Brazil's real has gained 34 percent against the dollar since the beginning of last year, the second-best performer among the world's 16 most-traded currencies. A stronger real makes the country's exports more expensive in dollar terms, cutting into companies' profits.
Finance Minister Guido Mantega, speaking at an event in Rio de Janeiro last week, vowed to take measures to prevent the real from strengthening to prevent damage to exporters. He said that the Treasury had "unlimited" resources from its sovereign wealth fund to buy dollars.
The central bank purchased about $4 billion in the first four days of last week as the real jumped to its highest level since December, according to estimates by BGC Liquidez DTVM, the second-biggest currency broker on Brazil's futures exchange, and Tendencias Consultoria Integrada. The purchases would be the largest over a four-day period since October 2008, when policy makers bought a record $4.6 billion.
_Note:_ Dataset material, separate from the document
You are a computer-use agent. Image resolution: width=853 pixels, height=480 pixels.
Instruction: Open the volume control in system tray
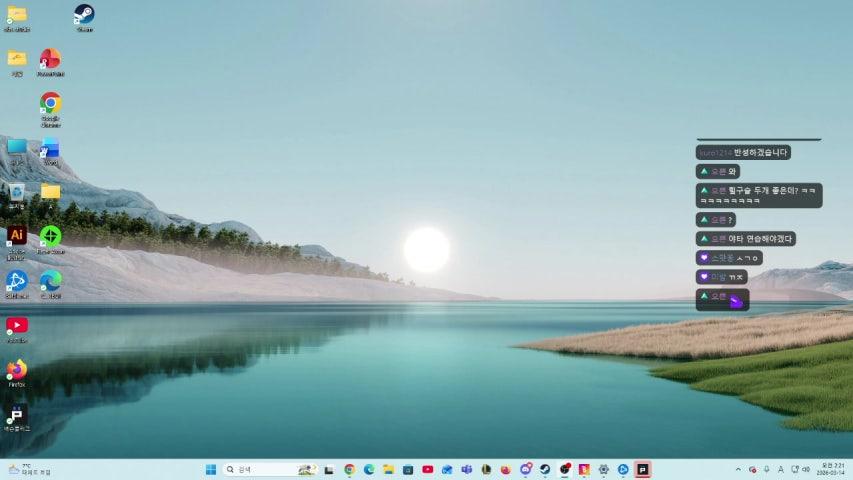coord(806,469)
The real dropped 0.4 percent to 1.7283 per U.S. dollar at 3:26 p.m. New York time.
The real's price is closely tied to the currencies of other commodity-exporting countries such as Canada, New Zealand, and Australia, Meirelles said today.
Since the beginning of the month, the Australian dollar, the best performer amid the 16 most traded currencies, has jumped 6.4 percent against the dollar, while the real has gained 1.7 percent. The New Zealand and Canadian dollars are up 4.4 percent and 3.6 percent respectively.
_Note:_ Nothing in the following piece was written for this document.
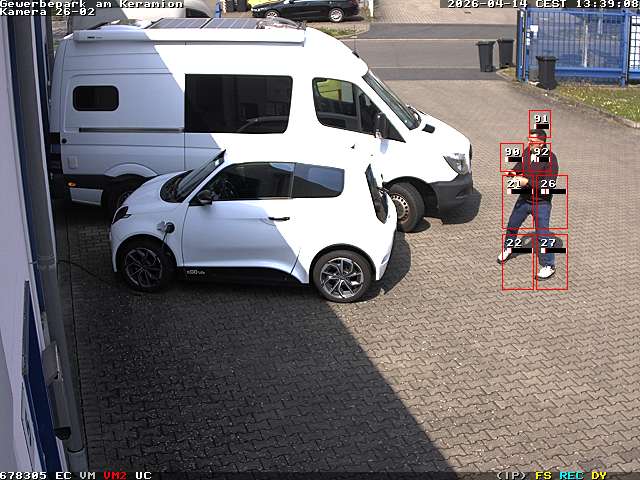
Task: Select detection box labeled 91
Action: point(540,123)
Meirelles said the current account deficit, the broadest measure of international trade, will affect the currency's value in the long term. The gap rose to a record $43.8 billion in the 12 months through July, according to central bank figures.
Meirelles also said the central bank is committed to its inflation target and is ready to take the "necessary steps" to ensure consumer prices gains will remain in line with the 4.5 percent target in 2011.Yields on interest rate futures contracts due in January 2012, the most traded in Sao Paulo, rose 6 basis points to 11.51 percent at 3:20 p.m. New York time.